▸ **Exercise data**
BEGIN
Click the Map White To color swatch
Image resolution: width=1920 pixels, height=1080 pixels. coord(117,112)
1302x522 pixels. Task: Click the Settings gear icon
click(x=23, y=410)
END
BEGIN
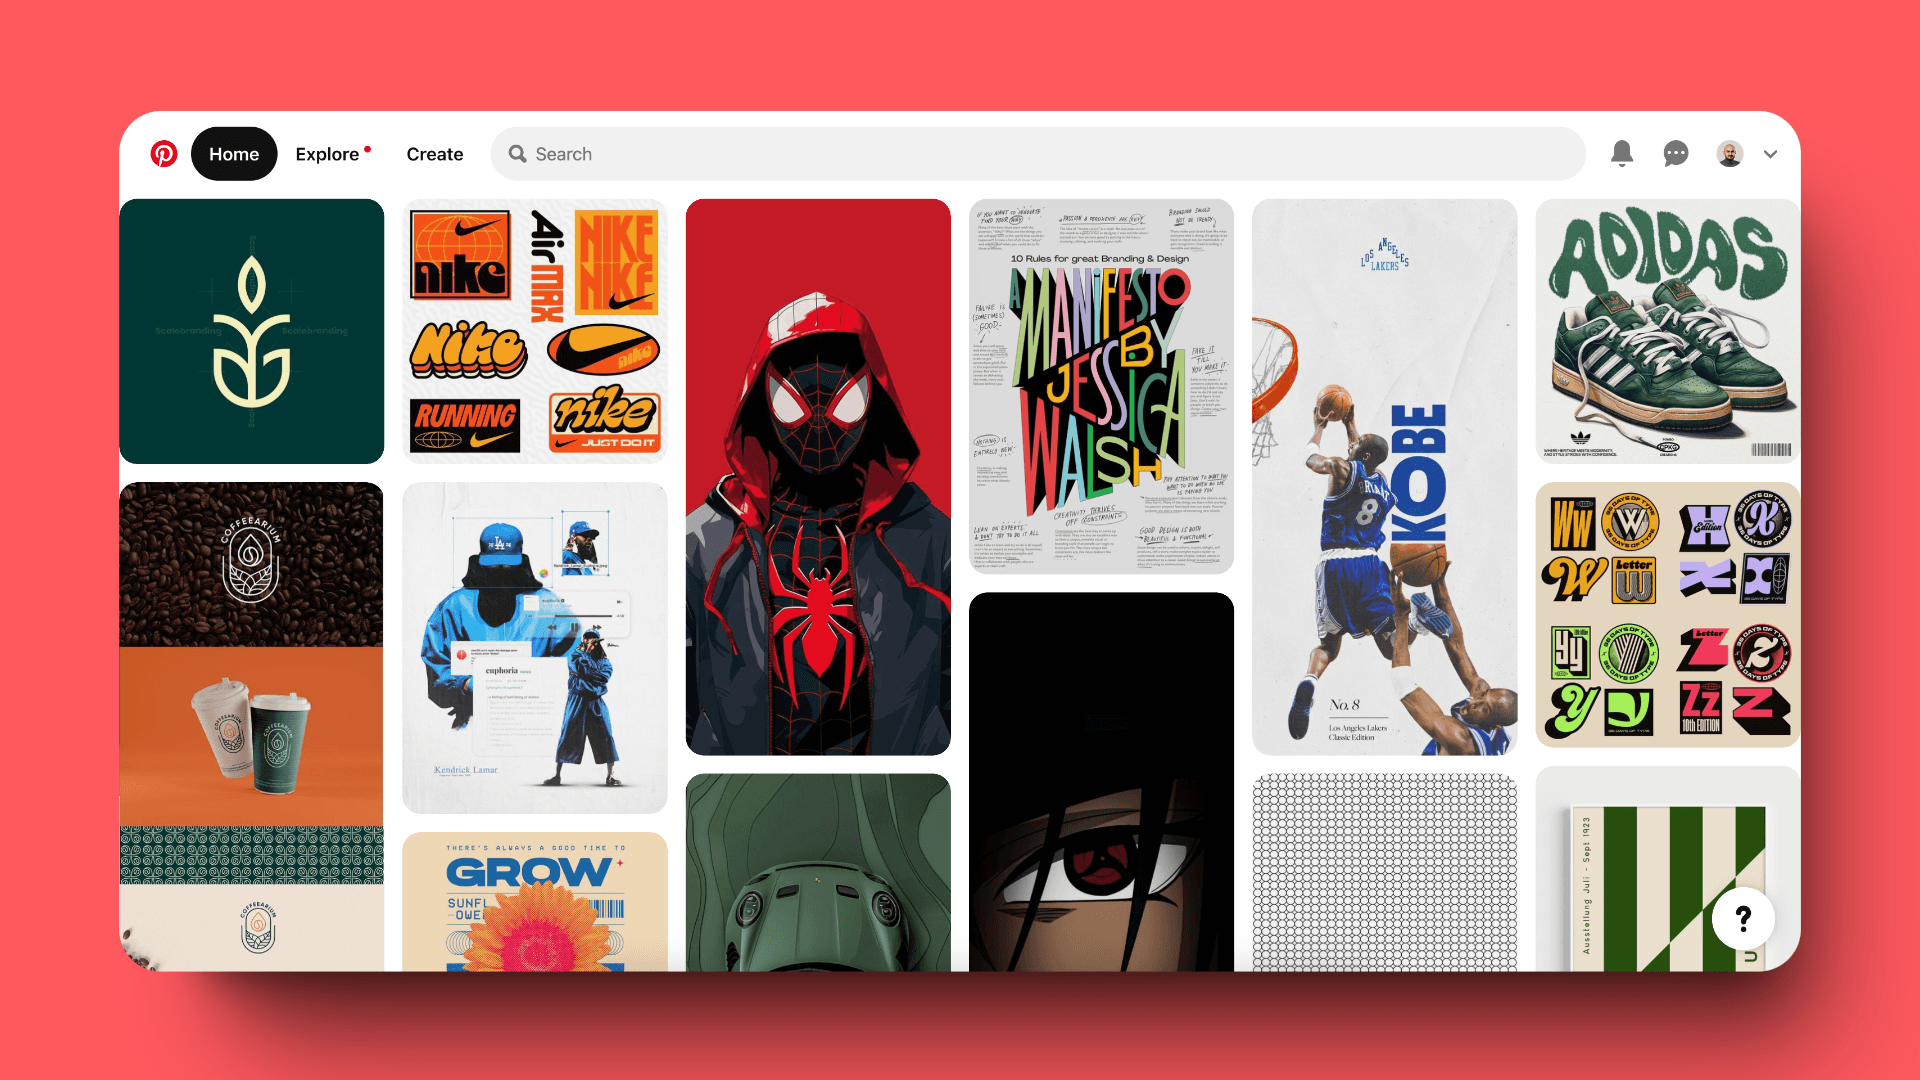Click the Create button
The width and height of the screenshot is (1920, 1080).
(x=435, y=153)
END
BEGIN
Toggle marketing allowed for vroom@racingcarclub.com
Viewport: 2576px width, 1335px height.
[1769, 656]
END
▸ **What needs to be done**
Rewrite the lines between the one containing "Click the Map White To color swatch" and the one containing "click(x=23, y=410)", inclusive, swapping "Settings gear icon" for "Settings button" and leaving everything else as it is.

▸ **Result of this task**
Click the Map White To color swatch
Image resolution: width=1920 pixels, height=1080 pixels. coord(117,112)
1302x522 pixels. Task: Click the Settings button
click(x=23, y=410)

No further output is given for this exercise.